Supplied passage:
....

Citation : 2020 Latest Caselaw 622 Del
Judgement Date : 30 January, 2020

Delhi High Court
Amit Kumar Mishra vs The State Govt Of Nct Of Delhi & Anr on 30 January, 2020
       * IN THE HIGH COURT OF DELHI AT NEW DELHI

          CRL.M.C. 1189/2018 and CRL.M.A. 4326/2018 (stay)
                                       Reserved on       : 28.01.2020
                                       Date of Decision : 30.01.2020
IN THE MATTER OF:
AMIT KUMAR MISHRA                          ..... Petitioner
                Through: Mr. Nihit Dalmia, Advocate

                          versus

THE STATE (GOVT OF NCT OF DELHI & ANR) ..... Respondents

Through: Dr. M.P. Singh, APP for State

CORAM:

HON'BLE MR. JUSTICE MANOJ KUMAR OHRI

1. The present proceedings are instituted under Section 482 Cr.P.C. seeking quashing of the Complaint case No.696/2017 filed under Section 138 of Negotiable Instruments Act, 1881.

2. Vide order 01.04.2019, it was noted that the complainant/respondent No.2 was duly served. However, noting that neither the complainant nor his counsel appeared, he remained unrepresented and vide order dated 26.09.2019, his right to file reply was closed.

....

Item position entries:
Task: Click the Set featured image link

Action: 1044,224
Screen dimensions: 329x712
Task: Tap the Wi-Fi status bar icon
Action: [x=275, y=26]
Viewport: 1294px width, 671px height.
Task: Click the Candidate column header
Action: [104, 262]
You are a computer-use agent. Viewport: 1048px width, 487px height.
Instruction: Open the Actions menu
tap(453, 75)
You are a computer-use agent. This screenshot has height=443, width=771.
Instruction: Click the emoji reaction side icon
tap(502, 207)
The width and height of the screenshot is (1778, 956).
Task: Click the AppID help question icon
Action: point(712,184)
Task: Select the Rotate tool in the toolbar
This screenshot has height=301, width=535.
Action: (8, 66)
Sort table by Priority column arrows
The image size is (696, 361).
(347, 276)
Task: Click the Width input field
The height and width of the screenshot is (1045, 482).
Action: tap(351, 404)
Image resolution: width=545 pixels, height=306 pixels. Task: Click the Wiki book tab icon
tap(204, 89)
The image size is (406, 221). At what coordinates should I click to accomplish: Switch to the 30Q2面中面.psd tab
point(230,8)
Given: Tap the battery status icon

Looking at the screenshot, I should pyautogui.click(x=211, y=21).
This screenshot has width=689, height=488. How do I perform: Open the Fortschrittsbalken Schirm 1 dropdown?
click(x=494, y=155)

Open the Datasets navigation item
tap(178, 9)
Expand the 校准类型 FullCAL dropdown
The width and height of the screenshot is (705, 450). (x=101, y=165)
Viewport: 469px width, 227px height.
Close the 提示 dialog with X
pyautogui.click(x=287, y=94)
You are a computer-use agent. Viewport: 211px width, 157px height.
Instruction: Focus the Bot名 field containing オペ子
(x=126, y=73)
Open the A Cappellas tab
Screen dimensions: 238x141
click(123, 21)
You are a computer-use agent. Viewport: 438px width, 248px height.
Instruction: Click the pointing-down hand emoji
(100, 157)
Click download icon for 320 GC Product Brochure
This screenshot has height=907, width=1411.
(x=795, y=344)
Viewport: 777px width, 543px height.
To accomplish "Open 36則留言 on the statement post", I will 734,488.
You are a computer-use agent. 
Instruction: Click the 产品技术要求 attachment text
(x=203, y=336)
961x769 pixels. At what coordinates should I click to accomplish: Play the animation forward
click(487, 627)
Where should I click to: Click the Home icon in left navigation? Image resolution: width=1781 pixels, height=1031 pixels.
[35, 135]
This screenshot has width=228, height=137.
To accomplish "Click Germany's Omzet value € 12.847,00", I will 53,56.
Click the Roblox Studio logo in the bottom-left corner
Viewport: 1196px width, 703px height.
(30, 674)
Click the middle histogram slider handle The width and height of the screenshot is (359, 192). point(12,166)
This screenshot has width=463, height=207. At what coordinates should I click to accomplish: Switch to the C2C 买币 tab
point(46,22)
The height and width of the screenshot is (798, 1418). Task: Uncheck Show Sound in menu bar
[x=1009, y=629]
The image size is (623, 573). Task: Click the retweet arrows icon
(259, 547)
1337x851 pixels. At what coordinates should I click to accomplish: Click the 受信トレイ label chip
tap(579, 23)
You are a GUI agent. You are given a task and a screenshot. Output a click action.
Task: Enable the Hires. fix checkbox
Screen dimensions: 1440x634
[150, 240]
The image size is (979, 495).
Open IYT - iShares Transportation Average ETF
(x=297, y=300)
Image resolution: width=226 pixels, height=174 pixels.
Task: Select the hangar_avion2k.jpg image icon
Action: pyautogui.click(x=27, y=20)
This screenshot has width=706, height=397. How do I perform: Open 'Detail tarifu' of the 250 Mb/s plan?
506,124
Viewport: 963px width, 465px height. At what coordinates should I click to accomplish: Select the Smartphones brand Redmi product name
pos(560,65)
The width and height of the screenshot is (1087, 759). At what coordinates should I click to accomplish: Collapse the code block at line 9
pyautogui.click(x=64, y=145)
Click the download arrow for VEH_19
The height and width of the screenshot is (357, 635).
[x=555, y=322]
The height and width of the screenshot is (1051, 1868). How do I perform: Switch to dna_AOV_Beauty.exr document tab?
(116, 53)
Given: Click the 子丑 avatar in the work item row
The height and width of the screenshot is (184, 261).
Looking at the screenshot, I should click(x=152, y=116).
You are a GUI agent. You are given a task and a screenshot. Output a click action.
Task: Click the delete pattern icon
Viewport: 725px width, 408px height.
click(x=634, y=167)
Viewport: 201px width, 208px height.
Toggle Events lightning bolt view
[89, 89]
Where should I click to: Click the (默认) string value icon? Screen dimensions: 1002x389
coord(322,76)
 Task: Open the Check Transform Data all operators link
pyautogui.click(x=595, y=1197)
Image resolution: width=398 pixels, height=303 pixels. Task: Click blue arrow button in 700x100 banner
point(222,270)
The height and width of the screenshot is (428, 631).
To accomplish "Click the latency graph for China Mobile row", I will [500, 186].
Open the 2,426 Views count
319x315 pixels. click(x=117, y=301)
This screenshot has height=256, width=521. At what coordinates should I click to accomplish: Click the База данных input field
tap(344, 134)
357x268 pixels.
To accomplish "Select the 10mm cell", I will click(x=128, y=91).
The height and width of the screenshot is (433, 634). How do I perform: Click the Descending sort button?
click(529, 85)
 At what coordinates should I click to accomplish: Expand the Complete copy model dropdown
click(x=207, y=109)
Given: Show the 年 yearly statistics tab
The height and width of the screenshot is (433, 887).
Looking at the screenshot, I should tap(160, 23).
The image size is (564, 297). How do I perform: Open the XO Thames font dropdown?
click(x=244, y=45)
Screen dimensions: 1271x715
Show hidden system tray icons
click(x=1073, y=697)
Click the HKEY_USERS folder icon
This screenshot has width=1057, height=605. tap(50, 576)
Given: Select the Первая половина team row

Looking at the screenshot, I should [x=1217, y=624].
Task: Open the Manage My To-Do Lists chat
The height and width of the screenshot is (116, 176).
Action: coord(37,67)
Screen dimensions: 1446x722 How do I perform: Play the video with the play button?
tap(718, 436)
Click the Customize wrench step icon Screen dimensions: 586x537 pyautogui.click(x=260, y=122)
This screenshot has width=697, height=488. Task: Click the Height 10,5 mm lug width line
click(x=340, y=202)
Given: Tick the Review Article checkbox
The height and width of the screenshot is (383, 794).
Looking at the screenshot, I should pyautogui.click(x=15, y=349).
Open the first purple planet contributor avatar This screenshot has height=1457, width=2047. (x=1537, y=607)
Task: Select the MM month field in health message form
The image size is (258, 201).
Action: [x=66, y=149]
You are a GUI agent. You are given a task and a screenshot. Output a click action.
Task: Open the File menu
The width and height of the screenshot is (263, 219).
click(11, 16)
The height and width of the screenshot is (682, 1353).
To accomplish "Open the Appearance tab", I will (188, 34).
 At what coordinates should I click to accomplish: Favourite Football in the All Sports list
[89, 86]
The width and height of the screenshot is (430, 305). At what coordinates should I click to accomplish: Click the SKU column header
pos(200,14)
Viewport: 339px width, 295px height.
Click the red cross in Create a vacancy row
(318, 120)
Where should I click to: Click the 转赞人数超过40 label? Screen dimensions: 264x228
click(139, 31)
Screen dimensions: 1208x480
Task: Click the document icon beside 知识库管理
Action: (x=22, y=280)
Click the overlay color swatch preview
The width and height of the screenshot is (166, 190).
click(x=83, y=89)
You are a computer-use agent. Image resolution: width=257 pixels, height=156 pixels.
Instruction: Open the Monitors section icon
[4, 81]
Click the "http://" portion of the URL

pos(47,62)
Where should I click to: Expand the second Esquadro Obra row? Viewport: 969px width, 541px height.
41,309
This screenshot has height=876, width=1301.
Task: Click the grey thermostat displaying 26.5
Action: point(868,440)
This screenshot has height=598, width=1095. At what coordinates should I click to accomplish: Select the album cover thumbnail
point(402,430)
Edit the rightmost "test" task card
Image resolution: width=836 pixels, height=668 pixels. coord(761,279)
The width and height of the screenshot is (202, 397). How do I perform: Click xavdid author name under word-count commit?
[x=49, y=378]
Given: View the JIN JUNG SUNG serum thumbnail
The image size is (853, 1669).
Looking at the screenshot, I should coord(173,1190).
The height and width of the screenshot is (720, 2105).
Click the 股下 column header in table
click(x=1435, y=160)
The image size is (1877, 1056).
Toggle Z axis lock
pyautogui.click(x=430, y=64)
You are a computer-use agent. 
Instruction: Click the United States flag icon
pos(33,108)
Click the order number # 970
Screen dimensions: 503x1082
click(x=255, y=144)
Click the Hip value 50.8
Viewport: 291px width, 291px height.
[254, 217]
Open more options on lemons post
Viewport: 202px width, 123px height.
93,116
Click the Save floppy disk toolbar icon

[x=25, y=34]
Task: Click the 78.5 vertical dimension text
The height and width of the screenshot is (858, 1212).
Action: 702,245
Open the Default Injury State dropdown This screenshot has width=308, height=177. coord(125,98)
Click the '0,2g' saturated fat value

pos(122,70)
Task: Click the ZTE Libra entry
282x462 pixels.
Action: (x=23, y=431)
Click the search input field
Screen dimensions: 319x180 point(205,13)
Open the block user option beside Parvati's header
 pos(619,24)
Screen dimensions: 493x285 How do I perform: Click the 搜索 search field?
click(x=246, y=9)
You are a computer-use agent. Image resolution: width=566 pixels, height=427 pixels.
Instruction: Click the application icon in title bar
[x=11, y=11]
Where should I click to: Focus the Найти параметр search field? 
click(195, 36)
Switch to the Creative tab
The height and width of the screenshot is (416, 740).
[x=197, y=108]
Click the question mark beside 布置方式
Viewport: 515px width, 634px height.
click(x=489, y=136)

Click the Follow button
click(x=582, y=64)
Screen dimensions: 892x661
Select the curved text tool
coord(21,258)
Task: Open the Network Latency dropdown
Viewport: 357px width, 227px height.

....

Problem set:
**A)** Answer the following from the Delhi High Court judgment:
(i) Under which provision of the Code of Criminal Procedure were the present proceedings instituted?
(ii) On what date was the matter reserved?
(iii) What did the order dated 26.09.2019 close?
**B)** Write the next part of the Delhi High Court judgment, continuing from its last paragraph.

Task responses:
**A)**
(i) Section 482 Cr.P.C.
(ii) 28.01.2020
(iii) The right of the complainant/respondent No.2 to file a reply.

**B)**
3. Learned counsel for the petitioner submitted that as per the case of the complainant, the petitioner was given cash loan of Rs.50,000/- on 20.04.2016 which was promised to be returned in eight months. After eight months, the complainant approached the petitioner who paid back Rs.19,500/- and sought time of one month to pay the balance amount. In December 2016, the petitioner issued a cheque bearing No.893122 dated

30.12.2016 drawn on Dena Bank, Gandhi Nagar, for Rs.30,500/-, which on presentation, was dishonoured through return memo dated 02.01.2017 with remarks "funds insufficient". The complainant sent a legal notice dated 06.02.2017 vide postal speed post No. ED242453767IN and registered postal receipt no. RD638849549IN dated 06.02.2017.

4. Learned counsel for the petitioner contended that the proceedings pending before the trial court need to be quashed as the legal notice was sent beyond 30 days of knowledge of the dishonour of cheque. It was contended that no offence under Section 138 of the NI Act is made out as clause (b) of the proviso to Section 138 NI Act is not proved. In support of the submission, reliance was placed on the decisions in Kamlesh Kumar v. State of Bihar and Anr. reported as (2014) 2 SCC 424 and Dheeraj Jain v. State and Anr. reported as 2012 SCC OnLine Del 1687.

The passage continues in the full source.